Normally, this technology was applied to adults and environments where adults operate in. Now Intel and Classroom Technologies teamed up to apply this technology to school children. They want to predict whether or not your child is bored during class lessons online and give the teacher notice to intervene, somehow.

“We can give the teacher additional insights to allow them to better communicate,” said Michael Chasen, co-founder and CEO of Classroom Technologies, who said teachers have had trouble engaging with students in virtual classroom environments throughout the pandemic.

On the surface, I like this idea. Just like using chatbots for tutoring, it could be a good tool to provide a better learning experience for our children, but I have strong reservations about who owns the data. Of course, parents would need to opt into this but the United States is not known for its strong data privacy laws. We've created an entire Startup culture on harvesting data for AI models.

“The thing about turning cameras on, it became almost like a social-justice issue,” (Angela) Dancey said. Not only are some students concerned about others seeing where or how they live, but enabling the cameras drains power, which can be a problem for students using a mobile hotspot to connect for class, she said.
“It’s kind of an invasion of privacy, and there are accessibility issues, because having your camera on uses up a huge amount of bandwidth. That could literally be costing them money to do that,” Dancey said.

I get it, I remember the utter "shit show" it was getting my kids to focus for a Zoom class during the COVID pandemic. I remember how bored they got and how they struggled with their classes but this feels a bit dystopian. I wouldn't worry about this technology much if we had stricter data privacy laws.


End Notes

I am not a teacher nor work in the education field. I rely on those professionals to teach my children with facts, and reason, and nurture them into well-rounded functioning adults. Of course, as parents, my partner and I have been very involved in our children's education and have a lot of their teachers on "speed dial." Our experience with our schools has been positive despite my own experiences as a high schooler.

Despite my own experiences, I am and always will be a supporter of public education. It might now be in vogue to support taxes for public education but I believe we should give public schools more money and teachers more pay across the board, especially after the COVID pandemic.

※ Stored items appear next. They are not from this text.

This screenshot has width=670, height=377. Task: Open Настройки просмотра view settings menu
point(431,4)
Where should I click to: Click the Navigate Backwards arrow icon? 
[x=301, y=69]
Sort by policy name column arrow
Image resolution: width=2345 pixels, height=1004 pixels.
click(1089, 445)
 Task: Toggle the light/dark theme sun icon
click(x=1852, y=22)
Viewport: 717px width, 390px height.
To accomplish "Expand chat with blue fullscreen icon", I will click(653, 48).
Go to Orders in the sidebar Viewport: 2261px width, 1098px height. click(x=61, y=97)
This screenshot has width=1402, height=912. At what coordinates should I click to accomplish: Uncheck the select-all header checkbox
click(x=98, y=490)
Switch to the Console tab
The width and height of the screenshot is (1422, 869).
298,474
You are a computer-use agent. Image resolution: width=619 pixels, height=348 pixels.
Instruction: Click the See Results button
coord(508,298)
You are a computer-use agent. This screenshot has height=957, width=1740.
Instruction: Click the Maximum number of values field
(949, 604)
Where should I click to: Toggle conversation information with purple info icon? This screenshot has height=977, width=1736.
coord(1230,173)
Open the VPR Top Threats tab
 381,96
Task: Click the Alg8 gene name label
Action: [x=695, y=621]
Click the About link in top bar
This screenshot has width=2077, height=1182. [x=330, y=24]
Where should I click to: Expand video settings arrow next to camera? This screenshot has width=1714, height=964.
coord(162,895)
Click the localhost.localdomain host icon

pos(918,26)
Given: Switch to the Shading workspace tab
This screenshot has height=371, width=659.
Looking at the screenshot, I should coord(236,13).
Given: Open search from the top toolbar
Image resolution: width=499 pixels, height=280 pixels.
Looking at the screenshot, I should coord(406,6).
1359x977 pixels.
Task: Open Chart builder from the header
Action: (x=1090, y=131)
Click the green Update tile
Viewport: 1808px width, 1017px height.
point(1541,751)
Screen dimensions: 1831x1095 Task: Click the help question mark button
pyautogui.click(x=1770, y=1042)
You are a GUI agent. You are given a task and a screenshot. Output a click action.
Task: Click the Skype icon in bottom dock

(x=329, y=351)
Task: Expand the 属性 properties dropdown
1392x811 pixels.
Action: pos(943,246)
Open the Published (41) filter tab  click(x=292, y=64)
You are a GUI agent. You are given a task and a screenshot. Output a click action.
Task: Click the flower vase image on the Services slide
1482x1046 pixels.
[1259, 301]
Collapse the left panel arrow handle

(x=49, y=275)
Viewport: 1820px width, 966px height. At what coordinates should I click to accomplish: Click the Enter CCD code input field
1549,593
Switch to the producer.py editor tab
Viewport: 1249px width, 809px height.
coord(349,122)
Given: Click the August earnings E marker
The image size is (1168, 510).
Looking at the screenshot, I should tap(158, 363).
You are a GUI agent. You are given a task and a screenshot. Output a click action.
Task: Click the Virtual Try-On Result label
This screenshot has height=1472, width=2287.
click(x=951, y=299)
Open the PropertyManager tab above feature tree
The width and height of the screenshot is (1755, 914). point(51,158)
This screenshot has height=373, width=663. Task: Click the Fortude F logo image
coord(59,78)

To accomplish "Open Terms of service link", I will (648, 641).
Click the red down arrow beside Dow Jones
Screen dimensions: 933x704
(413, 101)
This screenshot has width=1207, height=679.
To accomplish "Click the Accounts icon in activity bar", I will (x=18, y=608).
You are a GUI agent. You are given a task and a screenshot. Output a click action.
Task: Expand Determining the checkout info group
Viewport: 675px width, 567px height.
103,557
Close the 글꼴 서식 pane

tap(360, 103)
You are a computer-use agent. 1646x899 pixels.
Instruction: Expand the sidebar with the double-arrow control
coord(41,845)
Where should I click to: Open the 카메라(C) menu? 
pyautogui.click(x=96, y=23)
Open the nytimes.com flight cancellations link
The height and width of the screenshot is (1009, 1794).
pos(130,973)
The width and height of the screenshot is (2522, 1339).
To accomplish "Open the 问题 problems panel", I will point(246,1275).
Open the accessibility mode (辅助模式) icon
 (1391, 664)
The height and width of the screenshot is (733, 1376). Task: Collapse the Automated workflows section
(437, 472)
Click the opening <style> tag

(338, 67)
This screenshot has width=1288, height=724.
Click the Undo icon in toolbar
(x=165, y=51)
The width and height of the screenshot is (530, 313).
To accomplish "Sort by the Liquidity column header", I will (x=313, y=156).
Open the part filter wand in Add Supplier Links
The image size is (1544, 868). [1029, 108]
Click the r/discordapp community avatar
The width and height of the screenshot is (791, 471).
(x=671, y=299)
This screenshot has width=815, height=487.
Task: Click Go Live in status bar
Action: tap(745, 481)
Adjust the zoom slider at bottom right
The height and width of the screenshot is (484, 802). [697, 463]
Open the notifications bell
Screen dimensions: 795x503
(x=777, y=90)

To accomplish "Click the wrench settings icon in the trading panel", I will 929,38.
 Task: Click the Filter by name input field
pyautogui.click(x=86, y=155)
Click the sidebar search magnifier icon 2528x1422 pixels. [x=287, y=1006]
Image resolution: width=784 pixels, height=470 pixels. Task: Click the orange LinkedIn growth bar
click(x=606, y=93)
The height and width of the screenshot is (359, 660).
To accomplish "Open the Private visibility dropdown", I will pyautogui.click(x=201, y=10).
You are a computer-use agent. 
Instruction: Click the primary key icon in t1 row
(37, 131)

When COVID hit, school-aged children across the country went from seeing their teachers and friends in a classroom setting to seeing them in little video boxes on a computer screen. It caused so many problems and my children grow bored and struggled.

As a technologist and someone who works in the AI field, I'm very "pro" anything that will assist children in getting better learning outcomes. If we can help children get smarter and more well-rounded by not leaving any child behind, then I'm all for it. I am a supporter of remote learning but I do understand that it does have some negative effects on children's well-being.

Ultimately it's a multi-faceted team that makes all the difference to a child's learning ability. It takes both the teacher's and parent's involvement that makes all the difference in the lives of the children. We must never trade their well-being, privacy, and security for expediency and something new and shiny.